There's been controversy about the proposed inland port in Murray County, which will be built in a rural area on 42 acres of former cattle pasture on the eastern side of U.S. 411.
"We believe we're crossed that hurdle," Trent said of what he described as "not-in-my-backyard" complaints.
He said truck traffic from the inland port, at its peak, won't be worse than traffic was in Murray County before the economic slowdown of 2008.
"I don't think they'll be any worse," Trent said. "They shuttered a lot of [manufacturing] facilities in Murray County." The port should help bring jobs back, he said.
Trent said the port authority will take steps to soften the impact, including an 8-foot-high berm topped by an 8-foot-high wooden fence between the proposed rail yard and the Fairy Valley Baptist Church. The port authority has learned to live alongside what Trent described as the "sleepy, bedroom community" of Garden City.
"We learned a lot from that," he said, describing how the port authority made changes there to accommodate neighbors, such as replacing the beeping signals that vehicles make while backing up with "whisper alarms" that project less noise outside the facility.
The $24 million inland port will cost the state $10 million, the Georgia Port Authority $7.4 million, CSX $5.5 million and Murray County $700,000, Trent said.

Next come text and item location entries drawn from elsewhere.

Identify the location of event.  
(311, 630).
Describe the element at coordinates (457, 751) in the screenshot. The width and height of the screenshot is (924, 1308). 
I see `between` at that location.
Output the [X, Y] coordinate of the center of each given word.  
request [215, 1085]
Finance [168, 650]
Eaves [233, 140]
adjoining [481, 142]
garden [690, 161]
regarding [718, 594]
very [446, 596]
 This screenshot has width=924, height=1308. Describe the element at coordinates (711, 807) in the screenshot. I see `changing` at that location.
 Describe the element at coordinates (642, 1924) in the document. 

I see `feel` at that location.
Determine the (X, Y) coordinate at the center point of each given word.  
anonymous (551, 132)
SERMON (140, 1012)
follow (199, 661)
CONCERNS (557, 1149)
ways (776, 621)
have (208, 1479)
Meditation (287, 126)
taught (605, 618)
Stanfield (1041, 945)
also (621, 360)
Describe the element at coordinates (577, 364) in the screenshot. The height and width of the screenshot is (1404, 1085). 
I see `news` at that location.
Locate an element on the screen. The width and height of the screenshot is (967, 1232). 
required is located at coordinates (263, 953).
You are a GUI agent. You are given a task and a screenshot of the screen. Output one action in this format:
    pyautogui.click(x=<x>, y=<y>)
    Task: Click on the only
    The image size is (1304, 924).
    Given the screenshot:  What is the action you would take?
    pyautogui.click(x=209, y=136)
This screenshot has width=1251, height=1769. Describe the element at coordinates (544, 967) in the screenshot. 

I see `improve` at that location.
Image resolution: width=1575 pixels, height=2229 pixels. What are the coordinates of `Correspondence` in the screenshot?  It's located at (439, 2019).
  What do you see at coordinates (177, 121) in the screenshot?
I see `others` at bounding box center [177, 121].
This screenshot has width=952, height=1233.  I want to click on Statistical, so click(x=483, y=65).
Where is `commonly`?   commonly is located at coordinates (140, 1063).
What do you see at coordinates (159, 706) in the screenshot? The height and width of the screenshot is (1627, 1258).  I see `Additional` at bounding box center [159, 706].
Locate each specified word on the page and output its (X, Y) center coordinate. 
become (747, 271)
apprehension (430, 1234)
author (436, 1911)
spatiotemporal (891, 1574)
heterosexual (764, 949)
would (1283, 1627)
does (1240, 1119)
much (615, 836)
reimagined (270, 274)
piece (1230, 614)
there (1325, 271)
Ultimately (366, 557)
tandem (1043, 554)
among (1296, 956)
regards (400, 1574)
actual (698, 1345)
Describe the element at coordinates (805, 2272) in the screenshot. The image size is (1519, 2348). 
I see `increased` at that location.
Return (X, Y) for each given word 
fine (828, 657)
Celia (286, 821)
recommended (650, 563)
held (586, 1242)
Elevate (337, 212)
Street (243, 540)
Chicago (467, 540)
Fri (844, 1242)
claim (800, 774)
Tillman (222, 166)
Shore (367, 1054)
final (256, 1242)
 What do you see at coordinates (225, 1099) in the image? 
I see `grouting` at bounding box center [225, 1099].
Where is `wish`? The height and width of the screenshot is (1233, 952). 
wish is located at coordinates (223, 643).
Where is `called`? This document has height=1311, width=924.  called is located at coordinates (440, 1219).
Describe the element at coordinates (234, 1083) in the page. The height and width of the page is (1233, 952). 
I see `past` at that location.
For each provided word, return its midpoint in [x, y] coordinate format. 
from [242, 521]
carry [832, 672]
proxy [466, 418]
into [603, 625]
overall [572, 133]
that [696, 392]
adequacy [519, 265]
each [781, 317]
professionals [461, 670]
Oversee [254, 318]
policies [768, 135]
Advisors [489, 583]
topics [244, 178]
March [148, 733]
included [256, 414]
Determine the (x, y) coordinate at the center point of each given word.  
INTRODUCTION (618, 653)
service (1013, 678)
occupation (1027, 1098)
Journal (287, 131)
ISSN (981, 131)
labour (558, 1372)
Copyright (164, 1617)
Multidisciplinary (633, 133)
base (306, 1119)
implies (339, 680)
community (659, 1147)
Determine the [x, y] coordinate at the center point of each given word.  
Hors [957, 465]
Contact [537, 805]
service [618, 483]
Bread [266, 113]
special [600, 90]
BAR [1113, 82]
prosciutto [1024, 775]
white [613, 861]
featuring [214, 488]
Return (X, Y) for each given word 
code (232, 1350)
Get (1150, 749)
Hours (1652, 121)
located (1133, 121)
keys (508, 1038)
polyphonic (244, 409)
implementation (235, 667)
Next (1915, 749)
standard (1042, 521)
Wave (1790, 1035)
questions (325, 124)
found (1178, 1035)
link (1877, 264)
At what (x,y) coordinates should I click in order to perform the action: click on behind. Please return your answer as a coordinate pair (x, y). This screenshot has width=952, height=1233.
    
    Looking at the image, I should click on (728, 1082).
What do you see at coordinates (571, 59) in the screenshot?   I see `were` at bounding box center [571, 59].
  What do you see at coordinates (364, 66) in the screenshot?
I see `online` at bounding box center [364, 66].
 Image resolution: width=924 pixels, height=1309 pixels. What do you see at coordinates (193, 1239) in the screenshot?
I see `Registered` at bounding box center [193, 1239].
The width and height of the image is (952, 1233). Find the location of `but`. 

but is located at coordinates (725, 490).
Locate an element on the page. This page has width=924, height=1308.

CSX Transportation, the largest railroad east of the Mississippi and the third-largest nationwide, will operate the intermodal facility under a memorandum of understanding signed by CSX, the state, Murray County and the Georgia Ports Authority.
The Chattanooga Engineers Club is a networking group for engineers founded in 1924, said club President Steve Stark, a patent attorney.
It meets weekly for lunch and has a monthly manufacturing plant tour. Its membership includes a large contingent from the Tennessee Valley Authority, he said, as well as retired engineers.
The Associated Press contributed to this story.